Tackling sedentarism - the new smoking

Launch of the GetAMoveOn Network

Sedentarism: the new smoking

We all know the benefits of moving more, but now more than ever we are witnessing the dangers of our sedentary lifestyles. Sedentarism is the ‘new smoking’. From mobile apps to ever-more sophisticated activity trackers, technology has given rise to an array of tools that enable us to monitor our own health and motivate healthier lifestyles. While these have been enthusiastically adopted by a health-aware minority, they have failed to address the health issues of the general population. With the launch of Get A Move On we are seeking to change that.

GetAMoveOn is an EPSRC Healthcare Technologies Grand Challenges Networks Plus award which will bring together digital and data experts with experts in sports and behavioural psychology, in one network. This will enable us to harness the latest technological knowledge to work with the most critical groups - older adults, schoolchildren and people at work – to create some truly innovative digital tech that can motivate and change people’s health for the long term.

Why focus on 'movement'?

When we move more, we become smarter; as we become stronger, chronic pain decreases. Greater movement, especially in social contexts, improves collaboration. Movement also complements other functions such as improved sleep, memory and cognition, diet and associated hormones, improving insulin sensitivity, balancing cortisol and improving outcomes for dementia patients.

We have chosen to focus on movement as a locus for health as it drives so many other benefits that are of value: economically, socially and cultural. In fact, it is actually these ‘side effects/ side benefits’ of exercise that we believe to be the key to motivating different sections of population to move more. The majority of people may not be motivated by the call simply to ‘move more’, but they do want things like better physical health, mood, sleep and memory. By using technology to demonstrate the physical, emotional, cognitive and social (PECS) value of movement, it will provide the motivation to exercise in the long term.

What’s the business case?

Costs to UK GDP from sedentarism and associated disease are increasing - from sick days lost to work, to elders losing mobility and having to move into care homes.

  • Physical inactivity is the fourth leading cause of death worldwide, being responsible for approximately 3.2 million deaths each year [20].
  • Sedentary behaviours, such as sitting at a desk all day, have been found to have additional negative physiological consequences [17] linked to the risk of chronic disease.
  • In the UK, 1 in 4 of the adult population is classed as physically inactive, suffering from increased risk of up to twenty chronic diseases including heart disease, type 2 diabetes and high blood pressure [4].
  • Encouraging and maintaining regular levels of activity can not only help lower mortality rates and improve fitness but can also positively influence mental health and wellbeing.
  • It is also estimated that reducing inactivity by just one per cent a year could save local authorities £1.2 billion, over a 5 year period [18].

What’s wrong with current approaches and technologies?

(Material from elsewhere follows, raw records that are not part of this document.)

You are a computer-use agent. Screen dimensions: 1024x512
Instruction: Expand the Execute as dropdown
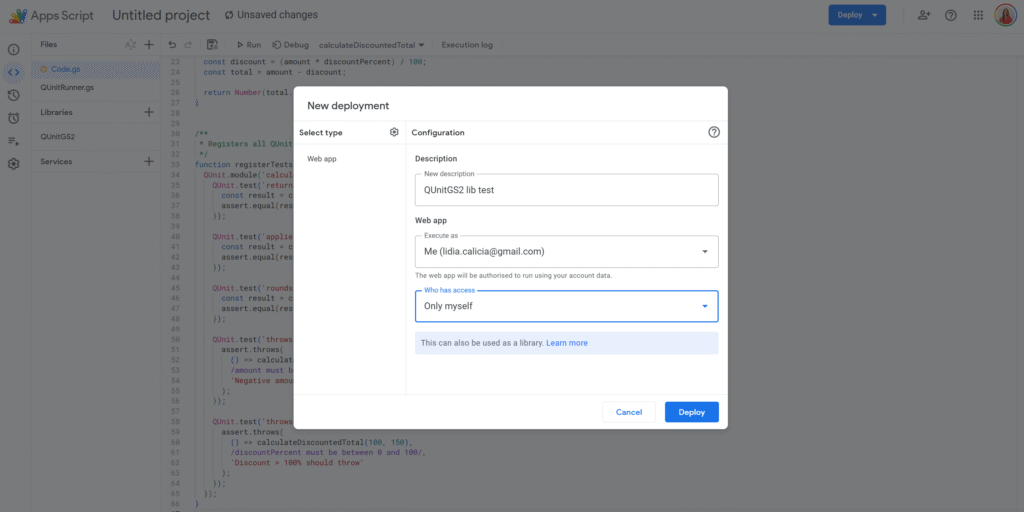[x=566, y=252]
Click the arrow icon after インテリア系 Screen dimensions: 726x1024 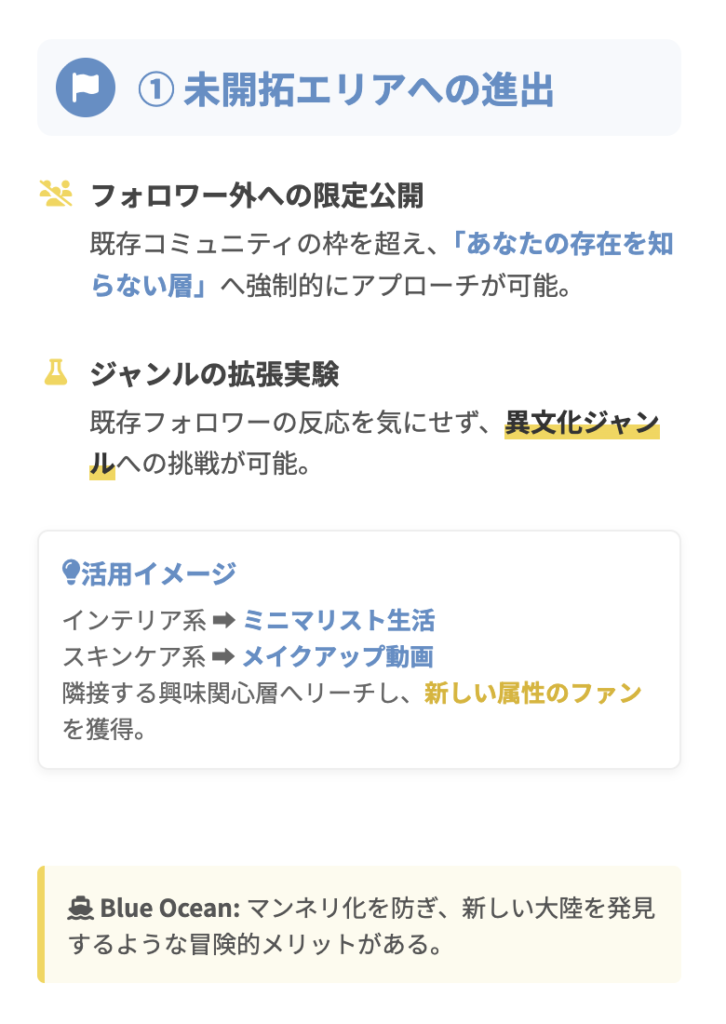click(224, 621)
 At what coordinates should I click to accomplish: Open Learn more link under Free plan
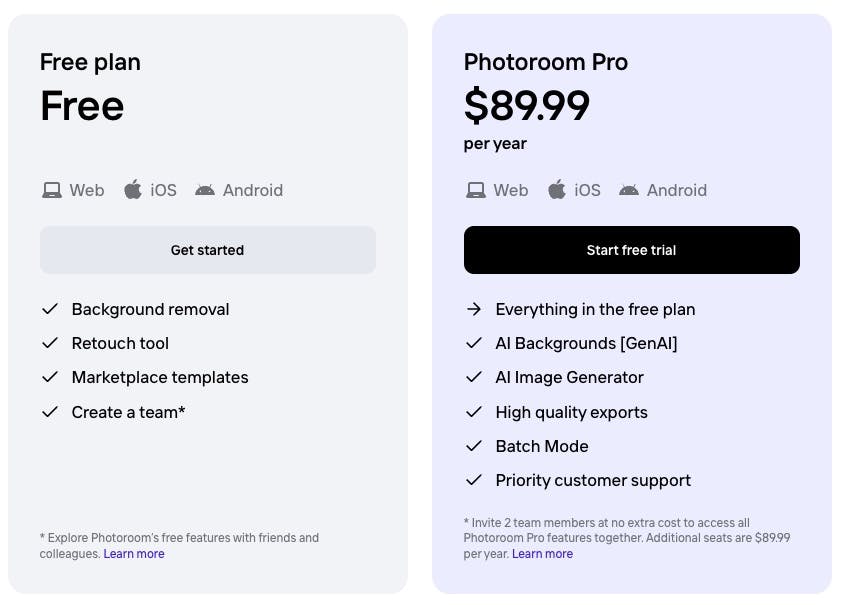134,554
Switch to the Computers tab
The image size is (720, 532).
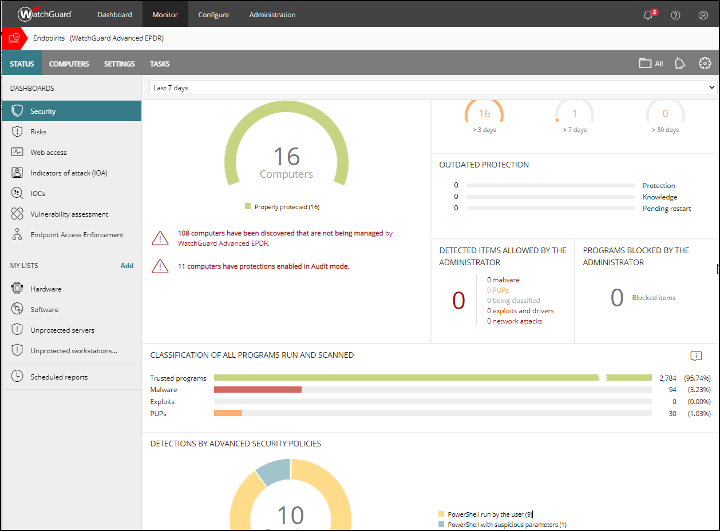tap(69, 64)
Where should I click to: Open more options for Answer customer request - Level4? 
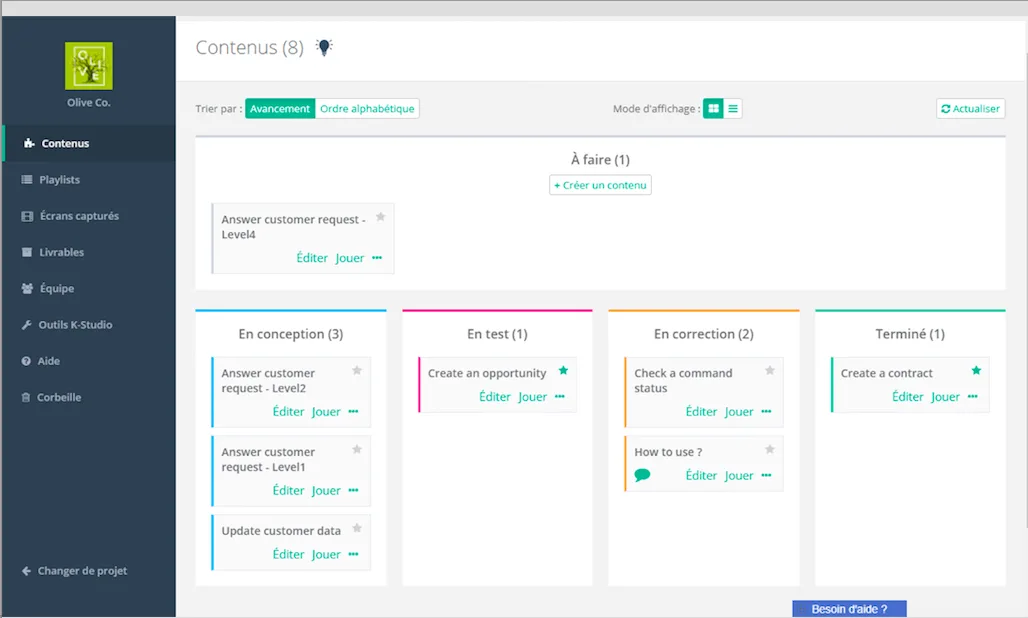[x=377, y=258]
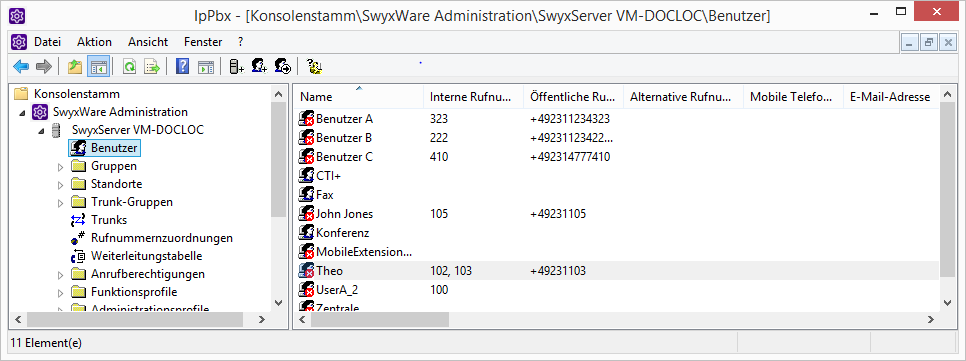The width and height of the screenshot is (966, 361).
Task: Open the Ansicht menu
Action: click(x=148, y=42)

While we understand the potential technologies, we do not yet know how to leverage the technology effectively to support transformative health. Current approaches in ehealth generally only reach a small part of the population that is already interested in fitness and personal data capture. Previous approaches can be criticised for failing to account for the needs of different users [1] and for focusing on measures that reinforce a narrow conception of what it means to be healthy or fit.

To the best of our knowledge there have not been any attempts to develop technological interventions that motivate physical activity by highlighting the emotional and cognitive benefits. However, although there is some evidence that systems that promote social interaction can be effective at motivating people to increase levels of activity, existing systems effectively support those who are already motivated to monitor and maintain active behaviours, but fail to motivate non-active users to increase activity levels.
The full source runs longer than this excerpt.